Этот пафос обновления приветствовали в послереволюционной Москве, назвав модернизм революционным искусством. В Москве, вздыбленной, бурлящей, создалась критическая масса таланта, невиданная концентрация одаренных индивидуальностей.
Но Москва оказалась ловушкой для модернистов; их сочли подозрительными бунтарями, и для них не нашлось экологической ниши в жестко структурированном иерархическом обществе. Модернизм мог существовать до тех пор, пока искусство не превратили в государственное дело и не начали использовать для обслуживания системы, пока критерием оценки не стала идеологическая полезность.
«Когда Маяковский застрелился, самые близкие к нему люди, Лиля и Осип Брики, находились в Лондоне, – рассказывал Корнелий Зелинский. – Веронику Полонскую допрашивал следователь, и она плакала. А женщина, которой Маяковский посылал цветы, Татьяна Яковлева, танцевала на светском вечере в Париже. Как всегда, было много народу. И в двенадцать часов ночи негры на золотых блюдах выносили голых женщин, лежавших среди ананасов и яблок».
Организацией похорон Маяковского ведал Владимир Андреевич Сутырин, секретарь по организационным вопросам Федерации объединений советских писателей, бывший партийный работник. Он знал, как действовать:
«По городу шло много слухов и сплетен, причем один слух был очень злонамеренным. Из числа причин самоубийства Маяковского указывалось, что он был болен сифилисом. Я понял, что эти сплетни надо прекратить».

──────────

__ПРОВЕРЬТЕ ПОНИМАНИЕ__:
• a. Объясните по отрывку о модернистах и Маяковском, почему Москва оказалась ловушкой для модернистов. Ответ дайте в одном–трёх предложениях.
• b. Ответьте на вопросы по отрывку о модернистах и Маяковском.
(i) Как в послереволюционной Москве назвали модернизм?
(ii) Где находились Лиля и Осип Брики, когда Маяковский застрелился?
(iii) Какую должность занимал Владимир Андреевич Сутырин?
• c. Продолжите отрывок о модернистах и Маяковском, начав сразу после его последней фразы.
Приведённый далее список для выполнения заданий не понадобится.

__СОБРАННЫЕ ДАННЫЕ__:
──────────

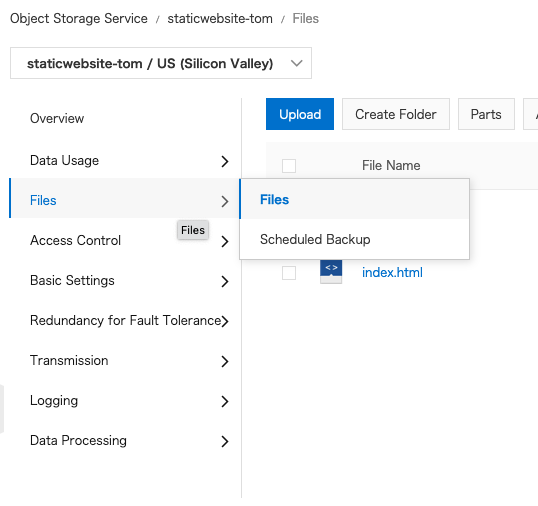The height and width of the screenshot is (506, 538).
Task: Click the blue Upload button
Action: tap(300, 114)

──────────

__ВАШИ ОТВЕТЫ__:
• a. Модернистов сочли подозрительными бунтарями, и в жёстко структурированном иерархическом обществе для них не нашлось экологической ниши. Модернизм мог существовать лишь до тех пор, пока искусство не стало государственным делом и не начало обслуживать систему, а критерием оценки не стала идеологическая полезность.

• b.
(i) Революционным искусством.
(ii) В Лондоне.
(iii) Секретаря по организационным вопросам Федерации объединений советских писателей.

• c.
Оргсекретарь Союза писателей снял трубку и позвонил Агранову на Лубянку, а потом заведующему агитационно-пропагандистским отделом ЦК партии Александру Ивановичу Стецкому. Сказал, что надо произвести вскрытие, дабы медицинская экспертиза установила и зафиксировала в специальном акте истинное положение вещей.
«Я не знаю, было ли специальное решение ЦК, – вспоминал Сутырин, – но часов в десять вечера приехали судебная экспертиза и медики. Маяковский был вынут из гроба, и началась экспертиза. Результаты вскрытия показали, что злонамеренные сплетни не имели под собой никаких оснований».
Через несколько лет Лиля Брик, в которую был влюблен Маяковский, отправила письмо Сталину. Она жаловалась на то, что Маяковский несправедливо забыт.
Сталин написал на письме: «Маяковский был и остается лучшим, талантливейшим поэтом нашей советской эпохи. Безразличие к его памяти – преступление…» Велел Николаю Ивановичу Ежову: «Сделайте, пожалуйста, все, что упущено нами».
Будущий нарком внутренних дел Ежов был тогда председателем Комиссии партийного контроля. Он принял Лилю Брик незамедлительно:
– Почему вы раньше не писали в ЦК? Я Маяковского люблю.
Сталин попросил заняться этим делом Ежова, потому что знал: исполняя его поручение, тот сделает все мыслимое и немыслимое. Николай Иванович не подвел: принял все необходимые решения о почитании Маяковского.
И выдающегося поэта-бунтаря, жаждавшего обновления жизни и поэзии, превратили в музейный экспонат, в скучный абзац из школьного курса литературы.
Гражданскую панихиду устроили в клубе писателей на Поварской улице, которая в советские годы носила имя Воровского. Хоронить Маяковского в земле не стали. Поздно вечером тело кремировали.
«Я встретил Бориса Пастернака, – вспоминал Корнелий Зелинский, – и он мне сказал, что вот было много огня, а пепла осталось немного. Но я подумал, что огня осталось много, пепла, может быть, немного, а огня много. Он оказался жарче, объемнее, сильней, нежели тот, что сжег его гроб, обитый красным сукном, и расплавил подковки на его ботинках. Огонь поэта… чем его измеришь?»